By far the saddest duo in the third season premiere, which is full of incredibly sad people, is fan-favorite couple Roy Kent (Brett Goldstein) and Keeley Jones (Juno Temple), who have broken up. Gasp! Last season, we saw the pair enter a minor love triangle with Keeley’s ex, stuck-up footballer Jamie Tartt (Phil Dunster). Jamie seems to have lost interest. No, instead, he’s abandoning his hatred of Roy in order to support him through the breakup, a character choice that feels awkward. Still, Jamie pins it on the fact that he, too, went through a breakup with Keeley—Roy begrudgingly accepts his help.

This still begs the question: Why in the world did lovestruck Roy and Keeley break up? There’s more backstory. Earlier in the episode, we see Keeley sobbing into BFF Rebecca’s arms over how tiring her new PR job can be. “Crying is like an orgasm for the soul,” Keeley says.

» SUPPLIED MATERIAL
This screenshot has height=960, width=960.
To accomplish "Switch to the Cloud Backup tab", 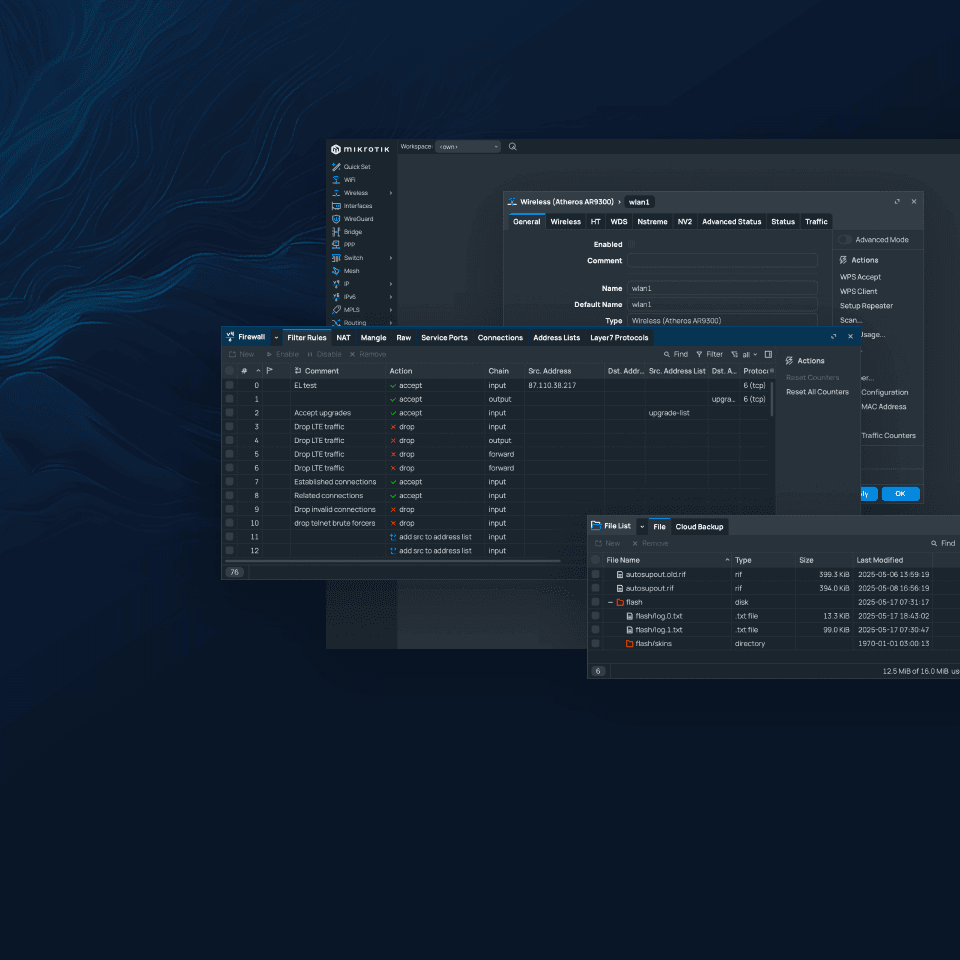I will point(699,527).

» PROBLEM
Using the passage about the third season premiere, say whether each statement agrees with it. Answer yes or no for each, and quote the words that decide it.
1. Roy Kent and Keeley Jones are still a couple.
2. Jamie Tartt supports Roy through the breakup.
3. Keeley cries to Rebecca about her new PR job.

» RESPONSE BOX
1. No: "who have broken up"
2. Yes: "he’s abandoning his hatred of Roy in order to support him through the breakup"
3. Yes: "Keeley sobbing into BFF Rebecca’s arms over how tiring her new PR job can be"